#### Text shown

Featured student work: Allen Hall Advertising introduces women’s basketball fans to the superheroes in their backyard

Story by Becky Hoag

In 2017-18, the UO women’s basketball team was having a heck of a year. The team was slaying it on the court and made it all the way to the top of the PAC-12.

And yet, UO home games weren’t filling the stands. No one seemed to know how well they were doing — or they didn’t care enough to attend.

That’s when UO School of Journalism and Communication (SOJC) alum and Columbia Sportswear CEO Tim Boyle came to the rescue. He hired the award-winning student-run advertising agency within the SOJC, Allen Hall Advertising (AHA), to create a campaign that would draw the crowds the UO women’s basketball team deserved.

“The strategists and media planners had to come up with a creative brief,” said advertising major Casey Hickman, an AHA student strategist assigned to the team’s account. “That determines who the campaign will talk to, what it’ll say to them, what’s the main idea, why they should believe it and how we’re going to reach them.”


Ruthy Hebard

Once those key aspects were nailed down, it was up to the writers and art directors to pitch creative ideas that give the campaign its shape. Two ideas stood out: one promoting the team as a whole and another highlighting individual players. The advertising students quickly decided that focusing on the individual women was the most effective method of engaging their audience.

“This strategy came from researching into other women’s sports to see exactly what had been successful in making them popular,” Hickman said. “And what we found over and over again is that successful campaigns all linked back to the individuals on the team.”

What better way to emphasize the strength and unique qualities of each athlete than to make them superheroes? That was the beginning of Wonder Ducks.  

The UO Athletics department loved the idea. As soon as it gave the green light at the end of November, AHA was off and running. The campaign had to be public soon after Christmas, so the newly formed account team had to execute a quick turnaround.

“It’s kind of like a group project for class that’s the biggest, most high-stakes groups project that I’ve ever been a part of,” Hickman said.

########

• **What to produce**: Retype the stretch of the Wonder Ducks campaign article from "Story by Becky" through "of the PAC-12.", keeping every word and mark unchanged.

#### Record extracts

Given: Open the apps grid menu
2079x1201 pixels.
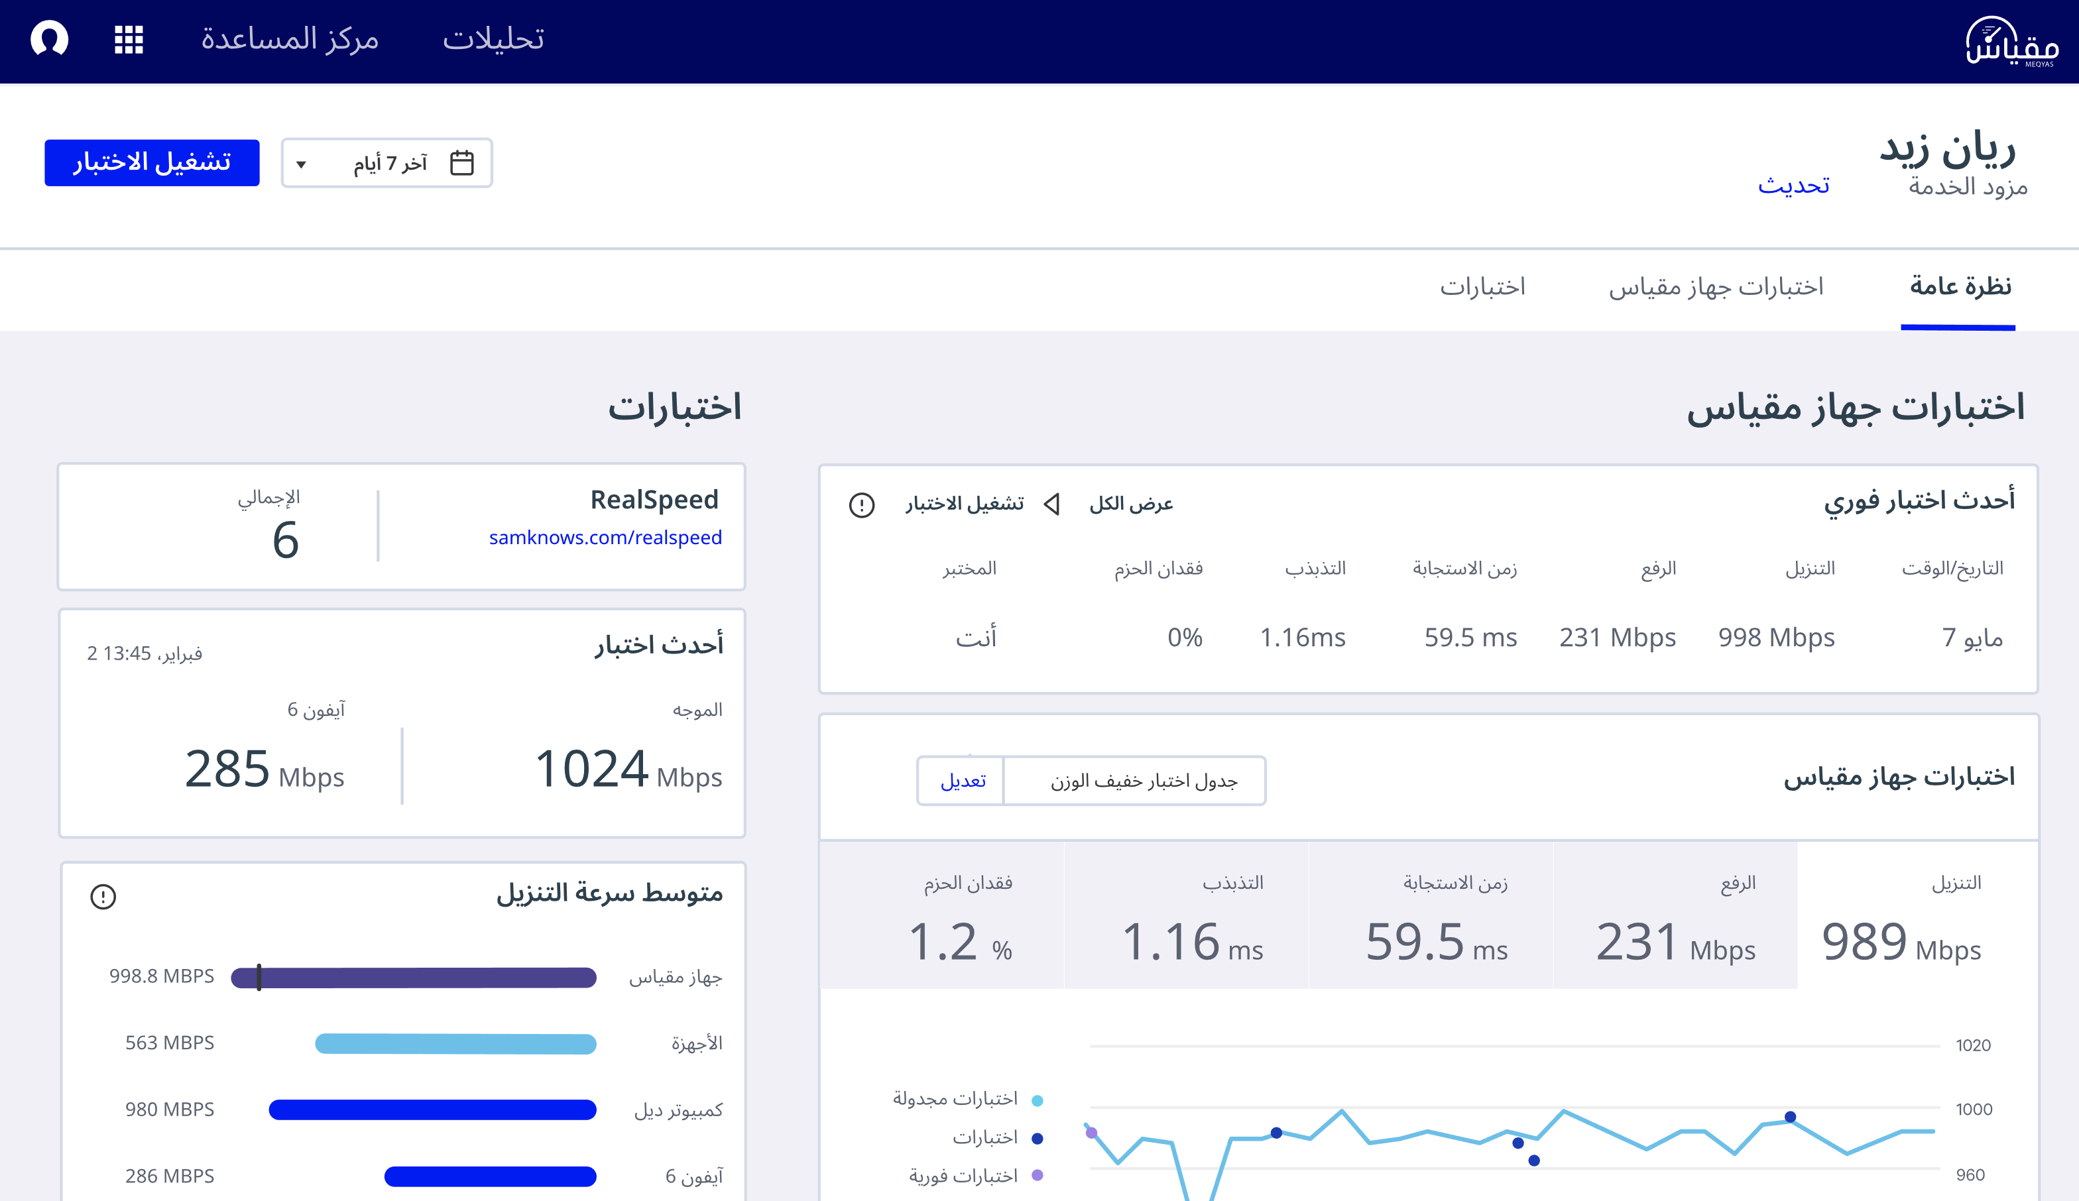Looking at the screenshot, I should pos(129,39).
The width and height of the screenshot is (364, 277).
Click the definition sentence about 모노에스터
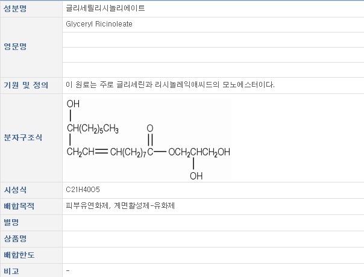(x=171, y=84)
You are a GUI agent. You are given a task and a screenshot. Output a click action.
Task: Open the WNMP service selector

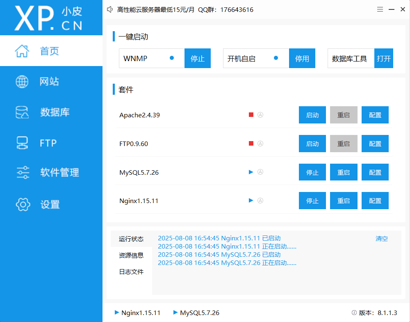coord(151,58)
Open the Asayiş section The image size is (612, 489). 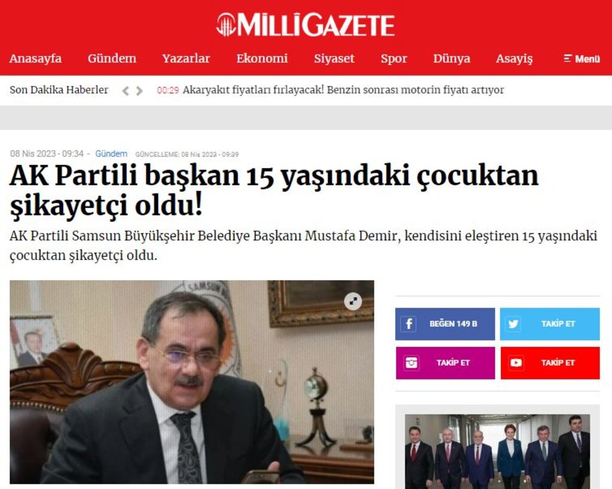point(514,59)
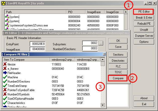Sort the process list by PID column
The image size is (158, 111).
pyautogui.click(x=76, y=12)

########

• **Response below**:
Story by Becky Hoag

In 2017-18, the UO women’s basketball team was having a heck of a year. The team was slaying it on the court and made it all the way to the top of the PAC-12.